MicroRNA-598 acts as an inhibitor in retinoblastoma through targeting E2F1 and regulating AKT pathway.

Abstract

Recently, microRNAs (miRNAs) receive more attention due to their role in the pathogenesis of malignancies. Retinoblastoma (RB) is the most serious and harmful malignant tumor in infants and young children with eye diseases, which often endangers the lives of children. This study was designed to determine how miR-598 is involved in RB progression. In this study, quantitative reverse transcription-polymerase chain reaction, Western blot, dual-luciferase reporter, Cell Counting Kit-8, and Transwell assays were adopted to detect miR-598 expression and function in RB. The decreased expression of miR-598 was identified in RB. Overexpression of miR-598 suppressed the viability and metastasis of RB cells.

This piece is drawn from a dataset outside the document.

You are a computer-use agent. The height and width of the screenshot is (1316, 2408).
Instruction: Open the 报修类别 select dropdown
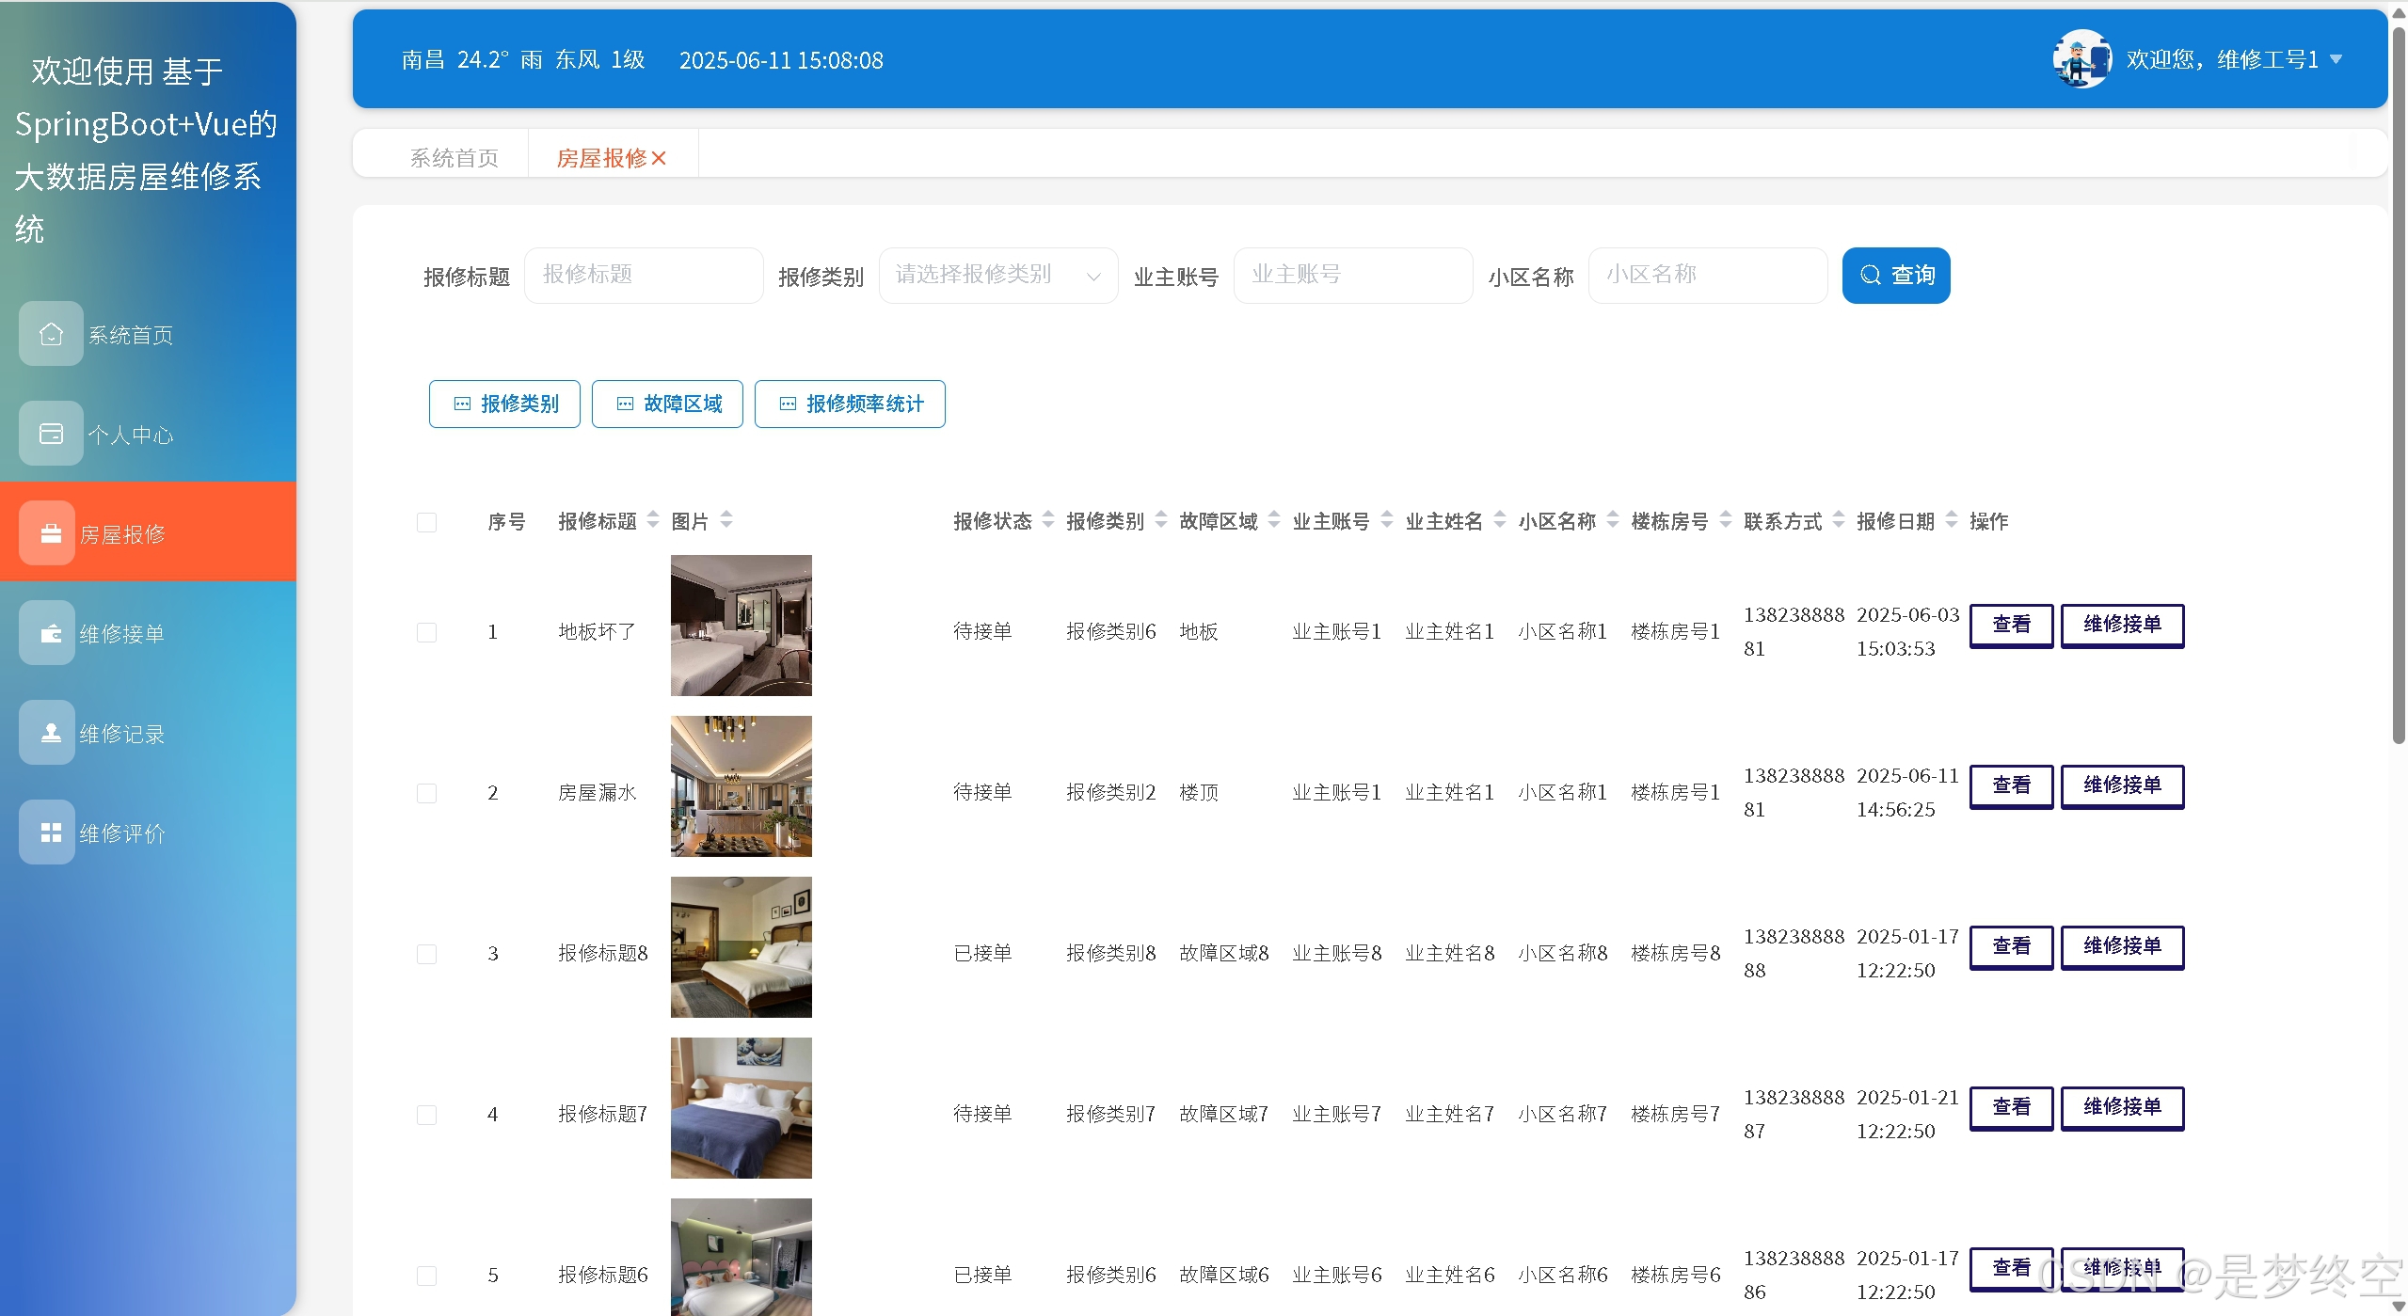point(997,276)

Further, E2F transcription factor 1 (E2F1) is verified as a direct target of miR-598. Furthermore, E2F1 recovered miR-598-mediated-inhibition of cell viability and metastasis in RB. In addition, miR-598 was found to promote cell apoptosis and inactivate the protein kinase B (AKT) pathway in RB. miR-598 suppressed RB cell viability and metastasis through inhibiting E2F1 and inactivating AKT pathway, which may provide a new perspective for RB treatment.